Selected extract.
__________

# The man unable to move



## DesertMedic66 (Apr 18, 2016)

You are a paramedic inside a medical tent at a large music festival (100,000+ people) with 4 EMTs, 1 RN, and 1 Doctor in the tent also. You have basic medications with you (standard ACLS meds with versed, fent, Ativan, haldol). You have a transporting ambulance on scene with a hospital about 8 minutes away. We try to limit the amount of patients we send out and try to do mostly treat and release to avoid hospital over crowding. Patients are sent out based on decision from the medic, nurse, and Doctor. 
The weather is about 90 degrees in the desert. 

A crew brings in a mid 20 year old looking male who is unable to move or talk. Patient was with friends when the saw him lay on the ground and then stop moving and called for help about 30 minutes. Friends bailed as soon as the medical team arrived and did not provide any information. 

The patients eyes are open and he is not tracking anyone. Patient is blinking his eyes. Patient does not respond to any painful stimuli and no reflexes are present during Doctor assessment. Patient does not move upon any command. You are able to move the patients arms and legs without any resistance. There is no trauma present and a head to toe is unremarkable. 

Vital signs at the medical tent:
BP: 130/68
Pulse: 120 sinus tach on the monitor with weak radial pulses
Respiratory rate: 20
SpO2: 99% room air
Lungs: clear all fields
Pupils: PERRL 3mm 
Skins: normal color, dry moisture, warm temp

Assessments? Treatments? Differential diagnosis?


----------



## Aprz (Apr 18, 2016)

I'm too lazy to write the whole AEIOUTIPS stuff again, lol.

Am I blind or did you forget to put the blood sugar on here? LOL. I assume it was normal.

Based on the setting, I would definitely be thinking of drugs, metabolic problems secondary to drugs (eg hyponatremia leading to seizures), or psychosis.

Maybe post ictal from a seizure?

Maybe he is actively having like an absent seizure?

Not really sure what else to think. Never heard of or seen something like this. I look forward to hearing the outcome.


----------



## DesertMedic66 (Apr 18, 2016)

Aprz said:


> I'm too lazy to write the whole AEIOUTIPS stuff again, lol.
> 
> Am I blind or did you forget to put the blood sugar on here? LOL. I assume it was normal.
> 
> ...


My apologies, BGL 116mg/dL. 

Patients breath smells normal. Unknown on seizure history. Other bystanders did not see any seizure activity.


----------



## zFrostyy (Apr 19, 2016)

If eyes are indeed PERRL, not dilated or constricted, i'm leaning towards treating it as heat exhaustion/heat stroke even though there's some psychosis going on.

__________

Provided material.
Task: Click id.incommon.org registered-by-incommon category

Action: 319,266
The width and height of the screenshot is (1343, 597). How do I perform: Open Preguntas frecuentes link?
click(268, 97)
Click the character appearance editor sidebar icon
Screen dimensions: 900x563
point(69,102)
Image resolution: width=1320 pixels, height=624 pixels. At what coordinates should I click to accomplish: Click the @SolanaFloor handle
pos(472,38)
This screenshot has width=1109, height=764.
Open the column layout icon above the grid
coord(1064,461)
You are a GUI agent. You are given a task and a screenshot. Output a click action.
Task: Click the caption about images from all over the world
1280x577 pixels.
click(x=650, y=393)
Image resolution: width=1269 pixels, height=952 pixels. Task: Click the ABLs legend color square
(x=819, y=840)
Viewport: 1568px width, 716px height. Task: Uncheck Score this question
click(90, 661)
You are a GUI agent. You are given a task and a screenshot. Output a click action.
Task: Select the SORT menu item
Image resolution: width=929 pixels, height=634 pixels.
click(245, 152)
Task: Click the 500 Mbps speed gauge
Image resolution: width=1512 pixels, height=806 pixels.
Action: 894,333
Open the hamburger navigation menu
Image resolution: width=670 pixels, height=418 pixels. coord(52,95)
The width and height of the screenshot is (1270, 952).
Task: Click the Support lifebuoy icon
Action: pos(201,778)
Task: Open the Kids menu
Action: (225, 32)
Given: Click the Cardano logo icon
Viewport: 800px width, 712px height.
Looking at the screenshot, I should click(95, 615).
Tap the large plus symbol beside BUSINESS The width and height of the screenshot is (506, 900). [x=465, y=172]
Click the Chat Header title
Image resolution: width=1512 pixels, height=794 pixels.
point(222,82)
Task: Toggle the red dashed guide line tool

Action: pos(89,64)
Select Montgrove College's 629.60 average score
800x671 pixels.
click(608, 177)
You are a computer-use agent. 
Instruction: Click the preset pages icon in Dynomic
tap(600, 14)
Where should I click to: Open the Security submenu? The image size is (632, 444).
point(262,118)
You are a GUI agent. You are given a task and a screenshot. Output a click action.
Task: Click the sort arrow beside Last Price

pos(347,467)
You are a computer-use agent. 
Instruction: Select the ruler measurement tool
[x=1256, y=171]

__________

Exercise 1.
List each vital sign label given under "Vital signs at the medical tent" in the forum thread about the man unable to move, along with its stated value.
Exercise 2.
Echo the passage of the forum thread about the man unable to move starting at "The weather is" and ending at "toe is unremarkable.".
Exercise 3.
Answer these questions from the forum thread about the man unable to move:
(a) How far away is the hospital?
(b) What blood glucose level was reported for the patient?
(c) What does zFrostyy lean toward treating the case as?

Task response 1.
BP: 130/68
Pulse: 120 sinus tach on the monitor with weak radial pulses
Respiratory rate: 20
SpO2: 99% room air
Lungs: clear all fields
Pupils: PERRL 3mm
Skins: normal color, dry moisture, warm temp

Task response 2.
The weather is about 90 degrees in the desert. 

A crew brings in a mid 20 year old looking male who is unable to move or talk. Patient was with friends when the saw him lay on the ground and then stop moving and called for help about 30 minutes. Friends bailed as soon as the medical team arrived and did not provide any information. 

The patients eyes are open and he is not tracking anyone. Patient is blinking his eyes. Patient does not respond to any painful stimuli and no reflexes are present during Doctor assessment. Patient does not move upon any command. You are able to move the patients arms and legs without any resistance. There is no trauma present and a head to toe is unremarkable.

Task response 3.
(a) About 8 minutes.
(b) 116 mg/dL.
(c) Heat exhaustion/heat stroke.